What appears in the data must be reproduced exactly.
------------------------------------------------------------------------
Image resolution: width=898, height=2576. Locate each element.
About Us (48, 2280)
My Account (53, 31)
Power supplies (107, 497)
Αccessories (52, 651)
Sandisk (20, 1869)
------------------------------------------------------------------------
__ANSWER AREA__
Image resolution: width=898, height=2576. Locate each element.
About Us (48, 2280)
My Account (53, 31)
Power supplies (107, 497)
Αccessories (52, 651)
Sandisk (20, 1869)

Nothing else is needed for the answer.